L’aborto della fidanzata contro il suo volere: Ryan non ci sta e decide di rappresentare in tribunale i diritti del figlio “mancato”. Ma facciamo un po’ d’ordine: nel 2017 Ryan e la sua fidanzata hanno concepito un bambino. Quando la ragazza della contea di Madison, in Alabama, ha scoperto di essere incinta, però, i due hanno avuto idee diverse su quella gravidanza. Lui l’ha implorata di tenere il bambino: la ragazza non ha voluto saperne e nel febbraio dello stesso anno, all’età gestazionale presunta di 6 settimane, ha deciso di abortire il piccolo. Per farlo si è rivolta presso l’Alabama Women’s Center dove le è stata somministrata una pillola abortiva. Storia finita? No. Perché Ryan ha sì perso l’opportunità di diventare padre ma non per questo ha rinunciato all’idea di rivendicare i suoi diritti. Cos’ha fatto? Ha pensato che quel figlio mancato lo avevano concepito in due: e se è vero che la ragazza aveva il diritto di decidere se diventare madre o meno, lo era pure che anche lui avrebbe voluto avere voce in capitolo. Così ha deciso di citare in giudizio qualcuno: e no, non si tratta della sua fidanzata…



FIDANZATA ABORTISCE CONTRO IL SUO VOLERE: LUI…

Ryan Magers, questo il nome del mancato padre di questa storia, ha rispettato l’unione con la donna che sarebbe potuta diventare la madre del proprio figlio e che ha invece optato per l’aborto. Per questo motivo ha deciso di lasciarla al di fuori da ogni disputa in tribunale: ad essere citate in giudizio sono state le due entità che “fattivamente” gli hanno impedito di diventare genitore. Di chi parliamo?
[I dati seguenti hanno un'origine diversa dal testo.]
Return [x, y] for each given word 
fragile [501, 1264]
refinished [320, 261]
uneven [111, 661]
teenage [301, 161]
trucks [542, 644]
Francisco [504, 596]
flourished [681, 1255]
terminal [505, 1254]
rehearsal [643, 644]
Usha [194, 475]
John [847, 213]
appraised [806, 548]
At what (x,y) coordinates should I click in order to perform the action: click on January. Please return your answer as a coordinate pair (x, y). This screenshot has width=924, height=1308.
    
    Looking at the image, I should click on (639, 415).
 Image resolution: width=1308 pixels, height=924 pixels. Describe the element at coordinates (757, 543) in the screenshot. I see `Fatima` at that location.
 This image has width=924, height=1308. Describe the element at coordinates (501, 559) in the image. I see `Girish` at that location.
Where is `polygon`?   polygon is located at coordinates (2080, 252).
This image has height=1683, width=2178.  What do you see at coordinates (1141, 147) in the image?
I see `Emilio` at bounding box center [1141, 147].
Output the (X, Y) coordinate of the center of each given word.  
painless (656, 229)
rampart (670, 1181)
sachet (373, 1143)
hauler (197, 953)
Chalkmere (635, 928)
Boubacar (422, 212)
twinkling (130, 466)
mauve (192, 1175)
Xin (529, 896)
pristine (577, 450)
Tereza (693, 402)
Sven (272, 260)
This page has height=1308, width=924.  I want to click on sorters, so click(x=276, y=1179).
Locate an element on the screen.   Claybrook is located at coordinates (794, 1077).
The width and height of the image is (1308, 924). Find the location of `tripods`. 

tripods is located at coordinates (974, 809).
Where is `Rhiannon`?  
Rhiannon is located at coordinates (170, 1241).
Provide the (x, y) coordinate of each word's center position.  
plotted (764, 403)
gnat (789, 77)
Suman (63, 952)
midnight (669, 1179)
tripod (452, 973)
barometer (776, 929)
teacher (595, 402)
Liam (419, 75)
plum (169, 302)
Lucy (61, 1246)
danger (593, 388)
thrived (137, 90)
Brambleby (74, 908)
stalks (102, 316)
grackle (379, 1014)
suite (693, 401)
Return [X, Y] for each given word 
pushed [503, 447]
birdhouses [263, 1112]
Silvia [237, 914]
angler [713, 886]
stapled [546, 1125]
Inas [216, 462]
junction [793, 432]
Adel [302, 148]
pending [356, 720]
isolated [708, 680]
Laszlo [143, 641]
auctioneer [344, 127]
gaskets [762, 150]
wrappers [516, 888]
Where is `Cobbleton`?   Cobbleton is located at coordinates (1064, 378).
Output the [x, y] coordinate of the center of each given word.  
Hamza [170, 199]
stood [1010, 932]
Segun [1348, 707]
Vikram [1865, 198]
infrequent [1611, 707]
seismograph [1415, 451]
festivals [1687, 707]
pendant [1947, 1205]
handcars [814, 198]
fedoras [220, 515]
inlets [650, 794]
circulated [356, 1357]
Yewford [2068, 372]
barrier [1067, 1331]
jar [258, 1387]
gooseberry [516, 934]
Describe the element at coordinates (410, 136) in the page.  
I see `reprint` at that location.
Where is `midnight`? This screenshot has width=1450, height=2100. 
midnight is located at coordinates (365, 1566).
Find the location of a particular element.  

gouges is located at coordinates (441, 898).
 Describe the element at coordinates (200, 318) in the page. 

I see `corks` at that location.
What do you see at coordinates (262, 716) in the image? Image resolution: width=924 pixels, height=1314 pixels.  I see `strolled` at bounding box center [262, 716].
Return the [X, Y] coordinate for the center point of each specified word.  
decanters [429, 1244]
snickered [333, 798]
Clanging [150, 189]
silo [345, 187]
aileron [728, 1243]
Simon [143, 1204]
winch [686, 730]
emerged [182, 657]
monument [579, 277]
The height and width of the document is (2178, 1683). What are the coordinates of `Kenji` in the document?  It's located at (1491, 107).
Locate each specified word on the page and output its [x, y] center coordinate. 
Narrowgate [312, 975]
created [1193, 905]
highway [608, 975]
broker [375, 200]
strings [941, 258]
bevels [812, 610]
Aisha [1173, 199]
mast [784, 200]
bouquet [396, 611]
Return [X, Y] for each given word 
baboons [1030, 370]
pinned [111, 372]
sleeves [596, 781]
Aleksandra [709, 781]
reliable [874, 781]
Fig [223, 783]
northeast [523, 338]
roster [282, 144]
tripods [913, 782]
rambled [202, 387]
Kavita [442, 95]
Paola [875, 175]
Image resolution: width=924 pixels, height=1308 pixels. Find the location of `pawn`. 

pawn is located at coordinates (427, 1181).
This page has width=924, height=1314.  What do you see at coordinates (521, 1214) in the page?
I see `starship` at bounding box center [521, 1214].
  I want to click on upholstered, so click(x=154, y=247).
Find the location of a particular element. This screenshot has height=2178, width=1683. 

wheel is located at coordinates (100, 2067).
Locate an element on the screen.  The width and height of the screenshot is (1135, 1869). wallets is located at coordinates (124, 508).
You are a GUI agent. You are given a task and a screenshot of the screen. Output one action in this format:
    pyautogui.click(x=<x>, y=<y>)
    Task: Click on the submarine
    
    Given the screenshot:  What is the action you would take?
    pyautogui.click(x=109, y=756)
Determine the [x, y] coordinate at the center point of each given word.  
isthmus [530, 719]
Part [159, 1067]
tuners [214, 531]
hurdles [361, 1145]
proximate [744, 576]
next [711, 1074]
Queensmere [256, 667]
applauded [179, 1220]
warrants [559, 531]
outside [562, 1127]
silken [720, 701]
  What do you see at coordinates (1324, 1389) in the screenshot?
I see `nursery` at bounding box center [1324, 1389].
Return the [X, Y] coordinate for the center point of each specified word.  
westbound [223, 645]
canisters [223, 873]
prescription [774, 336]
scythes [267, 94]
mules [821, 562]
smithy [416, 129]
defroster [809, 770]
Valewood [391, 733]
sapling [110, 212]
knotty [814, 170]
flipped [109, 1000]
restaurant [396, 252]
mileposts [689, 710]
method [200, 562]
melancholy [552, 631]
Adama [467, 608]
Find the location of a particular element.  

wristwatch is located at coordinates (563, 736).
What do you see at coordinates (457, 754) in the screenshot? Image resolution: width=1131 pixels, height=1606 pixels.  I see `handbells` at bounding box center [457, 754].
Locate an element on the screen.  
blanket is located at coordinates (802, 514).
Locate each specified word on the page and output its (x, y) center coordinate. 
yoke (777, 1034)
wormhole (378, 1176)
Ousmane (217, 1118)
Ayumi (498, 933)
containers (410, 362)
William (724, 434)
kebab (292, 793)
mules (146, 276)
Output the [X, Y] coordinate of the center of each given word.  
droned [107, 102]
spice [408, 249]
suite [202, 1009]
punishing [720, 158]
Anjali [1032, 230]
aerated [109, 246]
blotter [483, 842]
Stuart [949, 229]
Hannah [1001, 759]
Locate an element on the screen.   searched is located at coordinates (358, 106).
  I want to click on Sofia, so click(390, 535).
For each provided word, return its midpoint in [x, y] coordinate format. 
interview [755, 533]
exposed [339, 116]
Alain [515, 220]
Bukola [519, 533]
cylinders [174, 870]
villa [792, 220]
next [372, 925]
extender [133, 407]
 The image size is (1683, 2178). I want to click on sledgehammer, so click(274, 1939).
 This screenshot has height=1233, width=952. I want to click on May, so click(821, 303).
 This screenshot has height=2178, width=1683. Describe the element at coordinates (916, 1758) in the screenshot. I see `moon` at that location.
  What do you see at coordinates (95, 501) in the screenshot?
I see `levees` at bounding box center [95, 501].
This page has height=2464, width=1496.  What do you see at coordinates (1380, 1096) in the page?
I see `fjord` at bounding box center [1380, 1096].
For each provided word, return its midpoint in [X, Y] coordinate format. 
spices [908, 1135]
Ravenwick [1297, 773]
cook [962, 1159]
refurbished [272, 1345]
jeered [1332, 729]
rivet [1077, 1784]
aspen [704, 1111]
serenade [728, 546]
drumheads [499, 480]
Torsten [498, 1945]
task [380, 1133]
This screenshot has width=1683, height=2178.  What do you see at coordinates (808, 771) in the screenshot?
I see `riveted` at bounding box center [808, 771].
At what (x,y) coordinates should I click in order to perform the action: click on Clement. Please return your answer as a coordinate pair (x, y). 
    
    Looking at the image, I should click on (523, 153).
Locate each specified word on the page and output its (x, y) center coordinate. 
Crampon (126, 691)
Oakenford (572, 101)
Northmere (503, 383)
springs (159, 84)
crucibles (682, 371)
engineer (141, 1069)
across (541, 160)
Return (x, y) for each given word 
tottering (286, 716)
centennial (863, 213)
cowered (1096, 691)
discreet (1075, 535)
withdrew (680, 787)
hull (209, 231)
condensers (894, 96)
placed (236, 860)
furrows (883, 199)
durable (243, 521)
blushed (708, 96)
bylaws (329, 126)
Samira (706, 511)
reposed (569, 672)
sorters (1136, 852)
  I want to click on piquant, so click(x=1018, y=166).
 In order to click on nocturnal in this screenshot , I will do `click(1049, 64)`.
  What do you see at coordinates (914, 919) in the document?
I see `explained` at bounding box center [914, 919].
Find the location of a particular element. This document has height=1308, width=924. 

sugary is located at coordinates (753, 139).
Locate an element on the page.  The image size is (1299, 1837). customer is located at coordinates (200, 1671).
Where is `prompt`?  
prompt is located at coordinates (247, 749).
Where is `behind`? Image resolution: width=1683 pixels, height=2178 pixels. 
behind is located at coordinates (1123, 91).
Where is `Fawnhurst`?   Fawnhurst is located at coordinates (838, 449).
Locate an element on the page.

Meglio dire “di cosa”: la clinica abortiva e la casa farmaceutica che ha prodotto la pillola che ha soppresso il feto. Come si legge sul sito del WAYY31 abc, a distanza di due anni dall’accaduto, Ryan ha spiegato:”Sono qui per gli uomini che vogliono davvero avere il loro bambino. Era come se il mio intero mondo fosse crollato. Credo che ogni bambino dal concepimento è un bambino e merita di vivere”. La corte di Madison County ha riconosciuto il feto abortito come una persona con diritti legali che il padre sta quindi giustamente rappresentando e difendendo. La sua causa contro la clinica abortiva e la casa farmaceutica, dunque, continua: è lui a rappresentare il figlio “mancato”, come andrà a finire?